Author/Year | Diagnosis / OSA Criteria | N | Sample Characteristics | Study Type | PAP treatment Dosage/Duration | Control or comparison group | Assessment measures | Main Findings | Hours adherent; % adherent |
---|---|---|---|---|---|---|---|---|---|
Costa et.al (2022) [39] | AD, Mild MCI, VaD, VaMC+/AHI>15 or an AHI>5 with a significant oxygen desaturation of 88% | 171 | (mean age=69.8 ± 10.6 years); 68.4% male | retrospective | PAP use 4 hours/night, for 7 days a week at follow-up. | <4 h of PAP use per night | MoCA, MMSE | Adherence >4h associated with improved MoCa and MMSE scores. There was inconclusive evidence of an association between PAP adherence and changes in other MoCA subdomain scores. | NA; 35.6% . |
Liguori et. Al (2021) [41] | MCI or AD / and OSA | 24 | 65–84 (mean age = 74.8 years); 67% male. | retrospective | use PAP for ≥4 hours per night for >5 nights per week | <4 h of PAP use per night, or no use at all | MMSE, CDR | In the whole study sample, a significant decrease was found in MMSE scores, and a significant increase was found in CDR scores. Non-adherent PAP users showed a significantly higher mean change of CDR scores compared to PAP adherent patients. | NA; 50% |
Skiba et. Al (2020) [40] | MCI / Mild to severe OSA (AHI 5–30) | 96 | 40–92 (mean age at MCI diagnosis=70.4 years); 66% Caucasian, 66% male. | retrospective | used PAP for average of >4 hours a night | <4 h of PAP use per night, or no use at all | CDR. Modified CERAD included the following sub-tests: orientation, clock drawing, verbal fluency, phonemic fluency, Boston naming, word list learning, recall and recognition, constructional praxis learning and recall, simple and complex visuospatial praxis (Rey–Osterrieth complex figure test), simple calculations, and Trail Making Test part A and part B. | No statistically significant differences in cognitive measures between the PAP and non-PAP group. | 3.88 hours; 44%. |
Trousierre et. al (2014) [46] | Mild to moderate AD diagnosis / OSA (AHI >30) | 23 | (73.4 mean age in PAP group) 14 men, 9 women. | single blind, observational study | PAP use for more than 4 hours a night and for more than five nights per week, on average | <4 h of PAP use per night | MMSE | PAP adherence was associated with significantly slower MMSE decline over a three-year follow-up period. | NA; 60.9%. |
Diagnosed according to the National Institute on Aging-Alzheimer’s Association (NIA-AA) and the National Institute of Neurological Disorders and Stroke in contribution with the Association Internationale pour la Recherche et l’Enseignement en Neurosciences (NINDS-AIREN)
HIGHLIGHTS.
PAP shows promise for slowing cognitive decline in populations with OSA and MCI or mild/moderate AD, largely with evidence from non-randomized studies.
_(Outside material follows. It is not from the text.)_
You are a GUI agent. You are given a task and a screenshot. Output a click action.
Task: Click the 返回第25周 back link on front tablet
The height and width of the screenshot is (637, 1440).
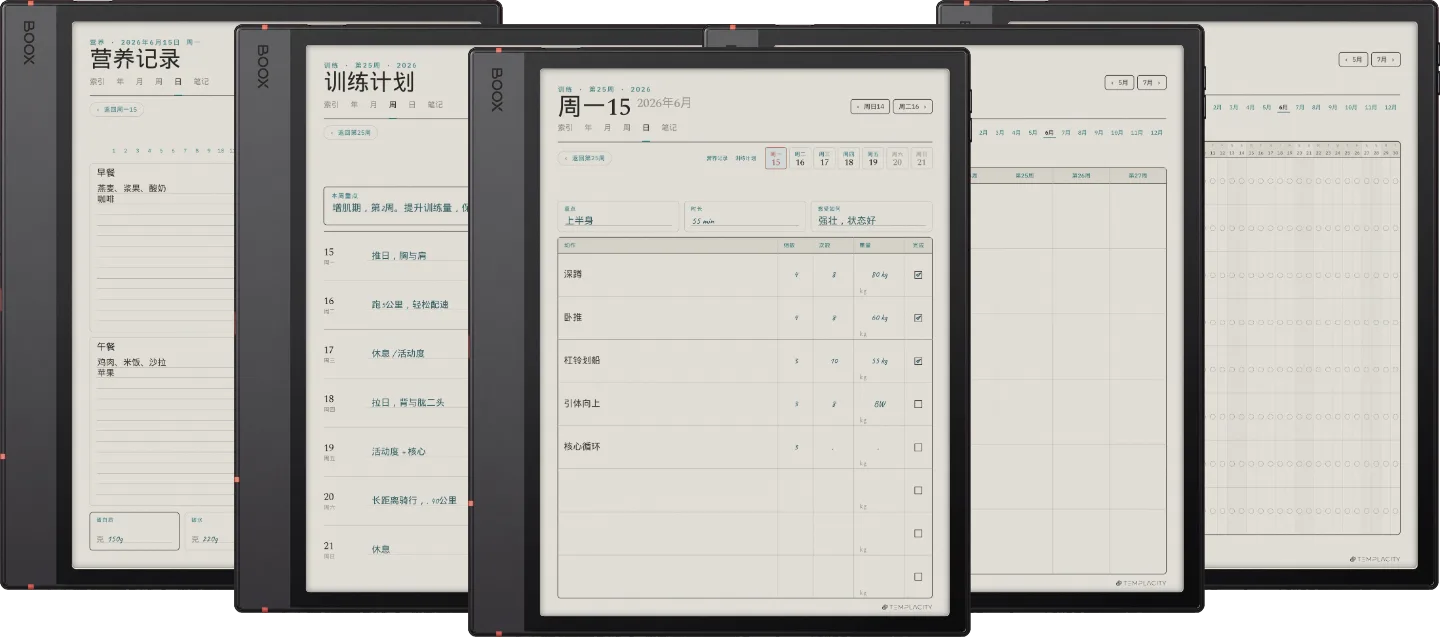point(584,158)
Existing studies among individuals with MCI or mild/ moderate AD show PAP adherence rates are largely similar to rates reported in studies conducted among adults without cognitive impairment and about half of patients are non-adherent.
Randomized studies with larger and more racially and ethnically diverse samples are needed to identify causal relationships between CPAP treatment and cognition among more representative samples with MCI or mild/ moderate AD.
Acknowledgements
Funding for this project was provided R21AG067183–01A1S1 and R21AG067183–01A1.